Auch bei der Suche nach Wahlhelferinnen und -helfern ist man in Büttelborn zuversichtlich. Die Gemeinde nutzt dabei das System "Votemanager", wo alle bisher eingesetzten Helfer laut Vatter registriert sind und nun angeschrieben werden. Darüber hinaus habe man bisher "das Glück, dass sich sehr viele freiwillige Bürger*innen per Mail, Online-Bewerbung oder persönlich bei uns als Wahlhelfer*innen beworben haben". Einen solchen Zulauf an Freiwilligen habe es noch nie gegeben.

Vorschlag aus Wiesbaden für Gesetzesänderung

Weil drei Wahltermine einen enormen Aufwand bedeuten, will sich die Opposition in Wiesbaden nicht damit zufrieden geben, dass die OB-Wahl nicht mehr verlegt werden konnte. Auch wenn in Deutschland Wahlen selten vorgezogen werden, wollen sich CDU und FDP im Rathaus dafür stark machen, die rechtlichen Vorgaben dazu zu ändern.

"Wir können nicht ausschließen, dass es noch mal passiert. Wir wünschen uns einfach vom Land an der Stelle Rechtssicherheit, dass es doch Mittel und Wege gibt, den Termin zu verlegen, auch wenn er schon bekannt gemacht wurde", begründet CDU-Fraktionschefin Georgi den gemeinsamen Antrag mit der FDP für die Stadtverordnetenversammlung.

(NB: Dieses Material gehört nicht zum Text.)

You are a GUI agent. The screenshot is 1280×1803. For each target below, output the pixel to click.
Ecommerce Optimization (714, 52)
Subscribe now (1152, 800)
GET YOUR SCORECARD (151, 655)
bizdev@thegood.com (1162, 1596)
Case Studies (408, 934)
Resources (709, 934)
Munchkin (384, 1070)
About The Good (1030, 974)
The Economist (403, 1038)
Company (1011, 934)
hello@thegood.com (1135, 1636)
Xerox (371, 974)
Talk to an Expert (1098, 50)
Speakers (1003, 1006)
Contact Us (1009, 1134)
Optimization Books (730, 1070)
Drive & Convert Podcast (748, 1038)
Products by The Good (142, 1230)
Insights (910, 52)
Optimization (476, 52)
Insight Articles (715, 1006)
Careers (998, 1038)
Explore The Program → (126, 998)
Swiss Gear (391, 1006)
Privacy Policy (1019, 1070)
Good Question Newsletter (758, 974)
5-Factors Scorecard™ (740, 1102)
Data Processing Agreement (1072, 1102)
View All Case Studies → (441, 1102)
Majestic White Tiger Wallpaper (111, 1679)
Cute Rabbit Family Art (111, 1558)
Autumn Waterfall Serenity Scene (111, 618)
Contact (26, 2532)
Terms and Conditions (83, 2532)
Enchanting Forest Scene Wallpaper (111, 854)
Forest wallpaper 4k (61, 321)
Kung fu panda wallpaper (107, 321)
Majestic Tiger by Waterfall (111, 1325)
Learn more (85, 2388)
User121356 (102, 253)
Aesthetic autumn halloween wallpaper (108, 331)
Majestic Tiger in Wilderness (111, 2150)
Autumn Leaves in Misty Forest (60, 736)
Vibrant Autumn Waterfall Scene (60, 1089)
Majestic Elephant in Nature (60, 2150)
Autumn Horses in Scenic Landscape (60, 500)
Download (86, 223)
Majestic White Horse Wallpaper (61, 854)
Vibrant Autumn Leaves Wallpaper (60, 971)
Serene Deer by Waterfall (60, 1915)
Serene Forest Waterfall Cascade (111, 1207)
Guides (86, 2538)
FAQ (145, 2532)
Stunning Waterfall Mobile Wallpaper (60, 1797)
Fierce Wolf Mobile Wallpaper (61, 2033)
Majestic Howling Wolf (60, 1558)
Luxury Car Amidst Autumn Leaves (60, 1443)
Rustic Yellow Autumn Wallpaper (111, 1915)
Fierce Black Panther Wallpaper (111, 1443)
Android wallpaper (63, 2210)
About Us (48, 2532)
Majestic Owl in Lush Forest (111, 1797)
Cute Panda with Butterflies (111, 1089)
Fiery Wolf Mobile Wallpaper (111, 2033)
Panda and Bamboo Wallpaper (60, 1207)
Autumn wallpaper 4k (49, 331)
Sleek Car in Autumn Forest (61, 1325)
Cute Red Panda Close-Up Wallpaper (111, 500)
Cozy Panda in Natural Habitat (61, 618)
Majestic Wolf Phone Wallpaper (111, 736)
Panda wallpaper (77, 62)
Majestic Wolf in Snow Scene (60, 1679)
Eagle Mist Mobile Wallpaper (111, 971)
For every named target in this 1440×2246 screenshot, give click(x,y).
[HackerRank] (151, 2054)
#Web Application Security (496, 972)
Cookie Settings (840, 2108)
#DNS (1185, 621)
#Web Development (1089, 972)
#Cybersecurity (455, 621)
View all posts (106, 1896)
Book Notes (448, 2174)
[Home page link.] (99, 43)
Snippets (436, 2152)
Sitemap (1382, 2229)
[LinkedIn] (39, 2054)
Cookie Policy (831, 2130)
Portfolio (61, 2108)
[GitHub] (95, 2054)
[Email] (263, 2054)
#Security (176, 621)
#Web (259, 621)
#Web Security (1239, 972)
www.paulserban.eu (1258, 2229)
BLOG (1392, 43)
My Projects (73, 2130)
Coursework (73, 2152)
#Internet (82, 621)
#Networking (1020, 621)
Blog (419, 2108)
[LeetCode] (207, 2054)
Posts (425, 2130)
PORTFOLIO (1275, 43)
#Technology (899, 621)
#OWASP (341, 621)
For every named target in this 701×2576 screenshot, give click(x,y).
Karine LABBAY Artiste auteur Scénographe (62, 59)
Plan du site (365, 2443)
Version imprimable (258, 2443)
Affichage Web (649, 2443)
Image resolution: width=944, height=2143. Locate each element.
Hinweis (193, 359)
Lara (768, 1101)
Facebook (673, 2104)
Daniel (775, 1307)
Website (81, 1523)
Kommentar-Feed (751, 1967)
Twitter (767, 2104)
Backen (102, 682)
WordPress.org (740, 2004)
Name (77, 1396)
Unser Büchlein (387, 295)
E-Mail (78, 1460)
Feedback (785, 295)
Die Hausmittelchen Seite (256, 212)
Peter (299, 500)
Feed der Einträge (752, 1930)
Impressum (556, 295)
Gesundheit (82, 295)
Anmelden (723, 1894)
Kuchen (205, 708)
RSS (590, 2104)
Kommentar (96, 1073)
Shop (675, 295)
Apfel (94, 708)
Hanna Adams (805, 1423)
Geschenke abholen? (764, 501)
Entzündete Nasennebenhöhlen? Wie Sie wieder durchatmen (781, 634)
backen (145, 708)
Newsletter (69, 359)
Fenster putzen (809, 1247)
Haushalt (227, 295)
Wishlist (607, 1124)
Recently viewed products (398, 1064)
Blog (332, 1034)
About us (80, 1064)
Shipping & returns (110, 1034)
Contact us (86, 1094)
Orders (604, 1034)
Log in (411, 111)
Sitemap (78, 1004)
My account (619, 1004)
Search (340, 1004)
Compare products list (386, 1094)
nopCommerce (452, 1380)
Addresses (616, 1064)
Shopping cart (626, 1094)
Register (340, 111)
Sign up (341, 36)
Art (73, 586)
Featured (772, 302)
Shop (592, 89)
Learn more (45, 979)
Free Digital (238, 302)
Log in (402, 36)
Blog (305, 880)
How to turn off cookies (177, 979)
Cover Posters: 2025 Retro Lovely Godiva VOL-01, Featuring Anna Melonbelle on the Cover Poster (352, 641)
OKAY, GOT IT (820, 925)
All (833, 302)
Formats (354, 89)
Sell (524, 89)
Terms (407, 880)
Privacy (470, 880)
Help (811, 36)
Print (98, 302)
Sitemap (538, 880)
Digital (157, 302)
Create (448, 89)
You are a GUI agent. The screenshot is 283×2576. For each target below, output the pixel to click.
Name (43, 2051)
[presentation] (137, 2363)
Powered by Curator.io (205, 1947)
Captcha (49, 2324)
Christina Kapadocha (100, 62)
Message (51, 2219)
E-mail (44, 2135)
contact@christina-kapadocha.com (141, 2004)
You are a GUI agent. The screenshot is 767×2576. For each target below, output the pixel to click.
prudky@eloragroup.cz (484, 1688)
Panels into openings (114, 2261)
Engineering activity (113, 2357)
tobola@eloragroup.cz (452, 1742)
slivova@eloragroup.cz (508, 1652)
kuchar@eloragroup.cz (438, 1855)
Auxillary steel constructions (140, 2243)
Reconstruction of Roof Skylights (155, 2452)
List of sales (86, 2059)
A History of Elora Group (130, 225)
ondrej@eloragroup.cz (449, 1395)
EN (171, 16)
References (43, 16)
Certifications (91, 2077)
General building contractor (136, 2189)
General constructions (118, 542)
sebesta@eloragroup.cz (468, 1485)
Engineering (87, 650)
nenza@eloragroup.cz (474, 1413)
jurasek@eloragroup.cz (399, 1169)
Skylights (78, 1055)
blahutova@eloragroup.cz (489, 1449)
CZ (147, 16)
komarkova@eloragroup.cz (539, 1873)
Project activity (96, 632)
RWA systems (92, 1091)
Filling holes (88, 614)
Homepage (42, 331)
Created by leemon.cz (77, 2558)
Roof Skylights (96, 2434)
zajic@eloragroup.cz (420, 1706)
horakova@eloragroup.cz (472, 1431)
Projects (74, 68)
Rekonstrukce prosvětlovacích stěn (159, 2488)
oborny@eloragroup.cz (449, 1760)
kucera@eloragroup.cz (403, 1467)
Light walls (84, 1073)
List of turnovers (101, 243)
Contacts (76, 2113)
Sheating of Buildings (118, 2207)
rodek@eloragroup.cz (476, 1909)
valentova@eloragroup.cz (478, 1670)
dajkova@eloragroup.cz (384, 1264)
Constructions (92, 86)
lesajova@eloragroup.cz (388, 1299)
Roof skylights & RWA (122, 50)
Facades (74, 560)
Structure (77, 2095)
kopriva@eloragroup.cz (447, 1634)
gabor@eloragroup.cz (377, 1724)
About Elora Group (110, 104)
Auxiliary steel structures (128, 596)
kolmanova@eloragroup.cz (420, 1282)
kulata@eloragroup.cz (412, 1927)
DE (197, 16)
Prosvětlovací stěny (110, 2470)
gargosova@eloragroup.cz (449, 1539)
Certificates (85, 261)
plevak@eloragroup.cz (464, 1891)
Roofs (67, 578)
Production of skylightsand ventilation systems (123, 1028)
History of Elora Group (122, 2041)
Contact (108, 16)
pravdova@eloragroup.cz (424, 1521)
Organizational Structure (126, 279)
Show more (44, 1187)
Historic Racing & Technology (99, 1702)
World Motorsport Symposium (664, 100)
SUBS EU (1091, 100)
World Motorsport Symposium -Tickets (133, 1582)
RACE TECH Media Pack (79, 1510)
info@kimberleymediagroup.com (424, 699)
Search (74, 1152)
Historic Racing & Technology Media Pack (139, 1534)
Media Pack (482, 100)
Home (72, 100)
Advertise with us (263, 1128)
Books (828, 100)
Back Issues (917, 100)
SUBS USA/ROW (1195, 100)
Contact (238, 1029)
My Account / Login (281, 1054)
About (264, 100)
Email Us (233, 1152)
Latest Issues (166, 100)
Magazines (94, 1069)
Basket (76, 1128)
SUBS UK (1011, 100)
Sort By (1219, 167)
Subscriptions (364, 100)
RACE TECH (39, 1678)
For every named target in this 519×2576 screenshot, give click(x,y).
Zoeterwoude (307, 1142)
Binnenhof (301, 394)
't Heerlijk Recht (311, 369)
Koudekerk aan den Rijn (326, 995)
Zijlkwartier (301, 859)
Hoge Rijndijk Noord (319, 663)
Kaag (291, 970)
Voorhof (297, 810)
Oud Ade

"Die Fristen zur Änderung des Wahltermins der Direktwahl wären dementsprechend anzupassen und sollen sich insbesondere an den Fristen zur Auflösung des Bundestages orientieren", heißt es in dem Antrag, über den am kommenden Mittwoch abgestimmt werden könnte.

Hinweis: In einer früheren Version stand, dass in Zwingenberg der Termin für die Bürgermeisterwahl nachträglich verschoben wurde. Das stimmte nur halb, da sich lediglich der Magistrat der Stadt auf den Tag festgelegt hatte. Entscheidend ist das Votum der Stadtverordnetenversammlung.